En las cálidas noches del verano no lograba conciliar el sueño. Durante el día me dominaba una inusitada lasitud y me sentía constantemente cansado. No obstante, si me retiraba a mi aposento no podía dormir. Tiempo atrás habría mandado venir a una concubina o en tiempos aún más lejanos, a Lais o a otro muchacho; pero ahora no me sentía inclinado hacia lo que habían sido placeres y deleites, ahora me parecía que no me proporcionarían ni alivio ni satisfacción.
Ya había alcanzado la gloria ante los hombres y encontrado favor a los ojos del Señor; me sentía cansado y aburrido de todo, hasta de mi propia posición.
Algunas veces recordaba las noches de mi juventud; cuando apacentaba los rebaños de ovejas en las colinas de Belén. Lo que echaba de menos ahora era lo que había sentido tan ávidamente entonces: el entusiasmo de mi cuerpo y la actitud alerta de mi loca imaginación. Miraba los tejados de Jerusalén y me preguntaba por qué dormía el pueblo mientras su rey no podía conciliar el sueño.
Una noche me sentí particularmente inquieto. Había tenido por la mañana una conversación enconada con Ajitofel, que vino a decirme que sus agentes le habían informado de una reunión entre mi hijo mayor Amnón y ciertos reyes filisteos.
—¿Quién te ha dado autoridad para ponerle espías a mi hijo?
—Mi rey y señor —contestó—, actúo en bien de la seguridad de Israel.
Pero no le creí, sospechando que él, personalmente, deseaba enemistarme con Amnón, quien nunca le había gustado.
Yo repliqué:
—Amnón es un muchacho de temperamento difícil e inseguro, pero me ama y me es leal. No quiero oír una palabra más acerca de este asunto y te ordeno que retires los espías que le has puesto.
—Muy bien, mi rey y señor —contestó, pero noté en su voz un deje de ironía y no quedé muy seguro de que obedeciera mis órdenes.
No obstante, no me atrevía a despedirlo, porque sabía que se había valido de su posición para ganarse muchos amigos y subordinados; de hecho yo mismo me sentía rodeado por personas que debían su lealtad a Ajitofel y no al rey David. Y sabía que había sido particularmente activo en tratar de reclutar su clientela entre los jóvenes de la corte. Yo temía que estuviera poniéndolos en contra de Amnón. Sin embargo, me sentía impotente para actuar contra Ajitofel, como lo era para hacerlo contra Joab.
Cuando le dije que se retirara, empecé a preguntarme si la noticia que me acababa de traer acerca de los tratos de Amnón con los filisteos seria cierta. Yo amaba a Amnón, mi primogénito, el hijo de Ajinoam, en los días en que yo no era todavía rey, sino un fugitivo de la envidia de Saúl. Tal vez el hecho de que su infancia hubiera sido tan inestable y peligrosa, le había hecho crecer sin esa confianza que yo había poseído siempre y que era tan manifiesta en su hermano más joven y más hermoso, Absalón, el hijo de Maaca. Sabía que Amnón estaba celoso de Absalón y temía que creyera, en contra de toda razón y evidencia, que yo prefería a su hermano más joven. Así que, aunque le había dado a Amnón todas las muestras de mi amor y benevolencia, era posible que no las creyera porque no podía creer ni en sí mismo.

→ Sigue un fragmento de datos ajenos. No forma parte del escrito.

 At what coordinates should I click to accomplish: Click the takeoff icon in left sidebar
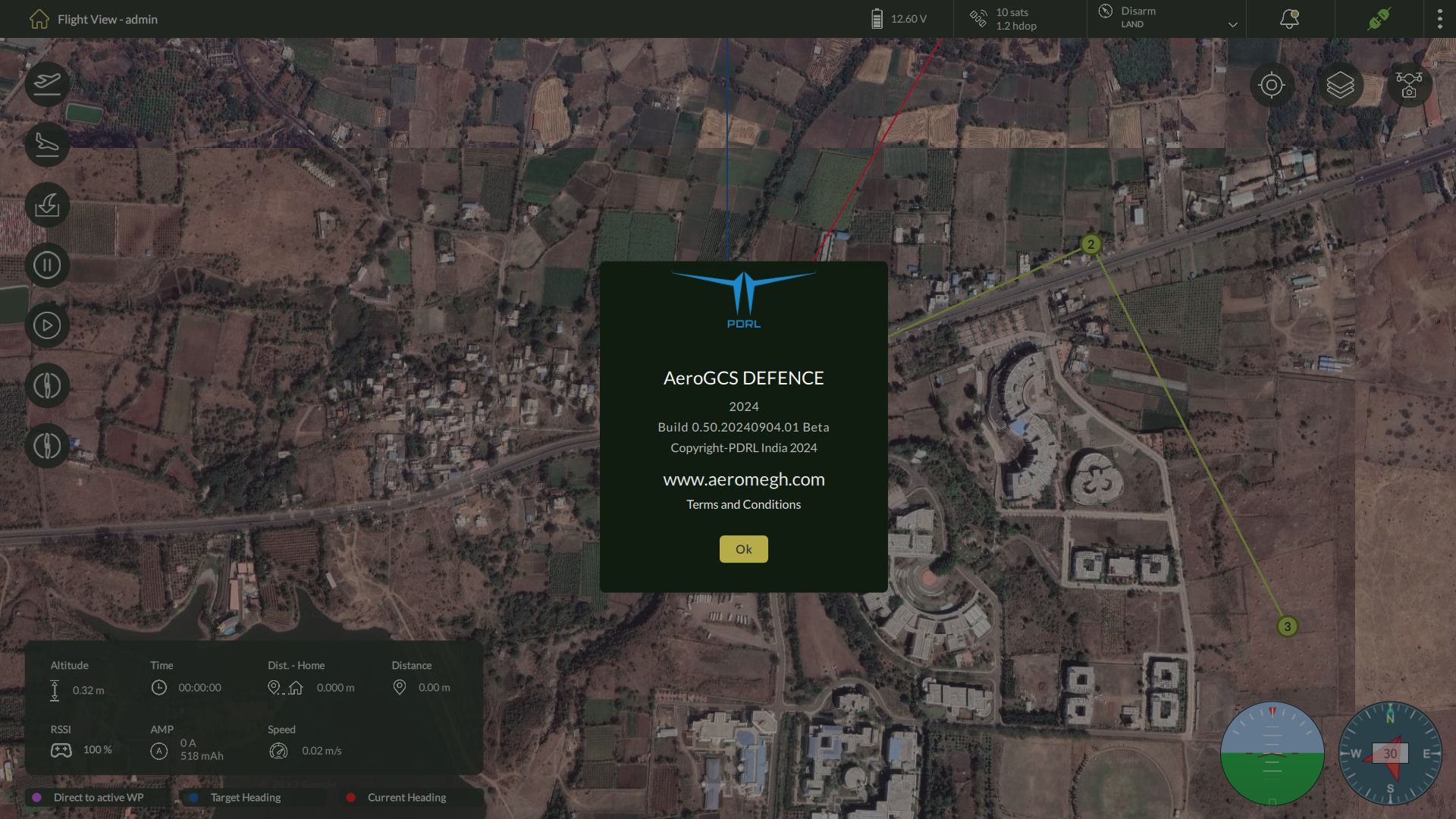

Por eso no podía rechazar totalmente los informes de los espías de Ajitofel, pero los encontraba intolerables y me molestaba el conocimiento de que Ajitofel alardeaba. Me sentía perplejo e inquieto y los presentimientos me oprimían el alma.
En este estado de descontento, me levanté de mi lecho y salí a la terraza a la que se abría mi aposento. El aire era tibio y la luna se alzaba sobre la ciudad, pero yo no parecía ser capaz de sentir la gloria del Señor. Me apoyé en la baranda y pensé que no me había encontrado nunca tan solo, porque, en las noches de mi juventud, en las colinas que rodean Belén, siempre me había sentido consciente del futuro glorioso que me aguardaba. Y ahora era todo polvo, cenizas y desaliento.
Entonces me fijé en una figura que se movía sobre una de las azoteas de las casas que se dominan desde el palacio. Era una mujer. Sin darse cuenta de mi presencia, se desnudó y empezó a frotarse el cuerpo con una esponja, que mojaba en una palangana dejando que el agua fresca cayera sobre sus carnes. Durante un momento la observé con instintiva e involuntaria curiosidad, y después, al inclinarse otra vez sobre la palangana, la luna la iluminó con su reflejo y yo contuve el aliento; nunca, sabía bien que nunca, había visto movimientos más gráciles ni formas más perfectas. El cabello le cayó sobre el pecho y ella echó hacia atrás la cabeza dejando que su larga cabellera reposara sobre su espalda, y se lavó los senos con la esponja; después, echándose otra vez hacia delante, se pasó la esponja mojada por entre las piernas. Y, súbitamente, experimenté un creciente deseo de ese cuerpo, que fue como si pudiera saborear la húmeda suavidad de su carne.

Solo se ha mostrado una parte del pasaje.